A 1997 Moutai for a Unicorn Allocation? Report lifts lid on China’s quota scramble
A fundraising frenzy in “future industries”
A Chinese business publication has detailed a fevered rush by investors to secure allocations in a hot “future industry” unicorn, reportedly offering gifts and accepting steep fees to get in. Huxiu (虎嗅) reports that the company—unnamed in the piece—was rumored to have an A-shares (A股) “green channel” for a fast domestic listing. The result? A mid-deal valuation jump from 8 billion yuan to 10 billion yuan (roughly $1.1–$1.4 billion), despite the startup posting about 300 million yuan in revenue and a 200 million yuan loss last year. Is this discipline, or a dash for exits?
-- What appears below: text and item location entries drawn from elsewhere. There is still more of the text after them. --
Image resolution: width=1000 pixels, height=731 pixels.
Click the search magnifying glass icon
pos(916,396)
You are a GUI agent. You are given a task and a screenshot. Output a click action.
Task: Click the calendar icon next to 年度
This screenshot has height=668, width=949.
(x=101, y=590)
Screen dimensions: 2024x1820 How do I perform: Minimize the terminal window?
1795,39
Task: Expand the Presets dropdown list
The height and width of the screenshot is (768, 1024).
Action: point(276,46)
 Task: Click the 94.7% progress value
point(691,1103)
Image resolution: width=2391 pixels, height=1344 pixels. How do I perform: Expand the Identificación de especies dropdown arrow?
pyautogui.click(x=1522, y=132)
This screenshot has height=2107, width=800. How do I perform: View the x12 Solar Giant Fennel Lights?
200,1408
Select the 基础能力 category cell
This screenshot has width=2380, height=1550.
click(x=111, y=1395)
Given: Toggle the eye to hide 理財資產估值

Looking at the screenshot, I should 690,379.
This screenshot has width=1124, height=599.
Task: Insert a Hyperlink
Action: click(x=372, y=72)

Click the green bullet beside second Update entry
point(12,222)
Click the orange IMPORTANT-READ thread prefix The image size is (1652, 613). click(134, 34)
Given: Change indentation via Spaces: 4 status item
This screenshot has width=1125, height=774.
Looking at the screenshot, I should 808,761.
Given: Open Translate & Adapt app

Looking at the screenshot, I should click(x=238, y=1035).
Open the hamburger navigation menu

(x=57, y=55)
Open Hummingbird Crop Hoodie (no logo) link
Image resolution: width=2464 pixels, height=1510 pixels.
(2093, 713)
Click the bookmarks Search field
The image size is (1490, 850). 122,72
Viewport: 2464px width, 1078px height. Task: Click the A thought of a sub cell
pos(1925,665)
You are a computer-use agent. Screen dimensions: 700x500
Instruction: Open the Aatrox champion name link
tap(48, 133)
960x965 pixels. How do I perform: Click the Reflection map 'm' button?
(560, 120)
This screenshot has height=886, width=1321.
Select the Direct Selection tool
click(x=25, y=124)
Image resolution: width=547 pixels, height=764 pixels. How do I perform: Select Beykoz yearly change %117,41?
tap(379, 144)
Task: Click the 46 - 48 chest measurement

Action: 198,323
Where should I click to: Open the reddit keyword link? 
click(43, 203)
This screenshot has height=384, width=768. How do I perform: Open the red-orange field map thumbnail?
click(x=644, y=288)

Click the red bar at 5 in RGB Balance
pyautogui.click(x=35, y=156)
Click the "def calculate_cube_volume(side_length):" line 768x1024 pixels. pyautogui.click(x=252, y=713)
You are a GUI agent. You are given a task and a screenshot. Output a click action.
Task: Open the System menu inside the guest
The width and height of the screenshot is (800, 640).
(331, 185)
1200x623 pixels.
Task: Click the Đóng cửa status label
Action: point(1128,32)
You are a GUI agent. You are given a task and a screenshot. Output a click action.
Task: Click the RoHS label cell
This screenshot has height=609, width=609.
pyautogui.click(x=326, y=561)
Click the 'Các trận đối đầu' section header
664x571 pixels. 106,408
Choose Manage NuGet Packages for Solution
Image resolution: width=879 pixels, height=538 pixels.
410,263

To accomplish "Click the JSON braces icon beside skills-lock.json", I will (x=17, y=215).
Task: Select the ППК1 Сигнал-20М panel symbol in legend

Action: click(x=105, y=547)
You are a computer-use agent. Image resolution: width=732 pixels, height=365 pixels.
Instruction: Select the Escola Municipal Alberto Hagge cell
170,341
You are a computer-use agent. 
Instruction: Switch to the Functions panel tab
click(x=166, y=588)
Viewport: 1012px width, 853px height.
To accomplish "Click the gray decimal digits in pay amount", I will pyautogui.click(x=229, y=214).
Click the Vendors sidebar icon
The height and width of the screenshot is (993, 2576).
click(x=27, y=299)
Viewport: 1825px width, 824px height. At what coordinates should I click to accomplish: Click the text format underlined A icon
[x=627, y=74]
Policy backdrop and why it matters
Beijing has urged more domestic listings by “hard tech” and “future industry” firms, while the China Securities Regulatory Commission (CSRC, 中国证监会) has promoted a registration-based IPO regime and selective support for strategically important sectors. US export controls and broader geopolitical tensions have also pushed capital toward homegrown technologies and supply chain upgrades, heightening scarcity value for perceived winners. Against that backdrop, rumors of fast-track IPO treatment can supercharge demand—regardless of fundamentals.
Inside the deal mechanics
According to Huxiu, the company’s board secretary told one prospective investor that “more than 100 institutions” were vying for quota, and that “many” were willing to provide “benefits” to secure an allocation. One investor, agreeing to commit 100 million yuan, was presented with a special purpose vehicle (SPV) structure carrying a 20% performance fee—effectively fund-like “carry”—despite earlier expectations of a direct deal. The investor reportedly accepted the SPV terms and discussed handling a “personal benefit” for the executive separately. In a striking detail emblematic of China’s gift-giving culture, a bottle of 1997 Kweichow Moutai (贵州茅台) was reportedly deployed to help close the allocation.
Risks for investors—and compliance red flags
The episode spotlights fee stacking and governance risk at the height of China’s tech dealmaking, where access can trump economics. Layering a 20% carry onto a primary allocation may dilute limited-partner returns, while side arrangements invite scrutiny amid an ongoing anti-corruption drive that explicitly targets off-book favors and luxury gifts. Ultimately, even if an A-share listing materializes, can a 10 billion yuan entry price deliver? In a market still feeling the chill of tighter regulation and uneven exits, the scramble for “green channel” deals may say more about scarcity and signaling than about value.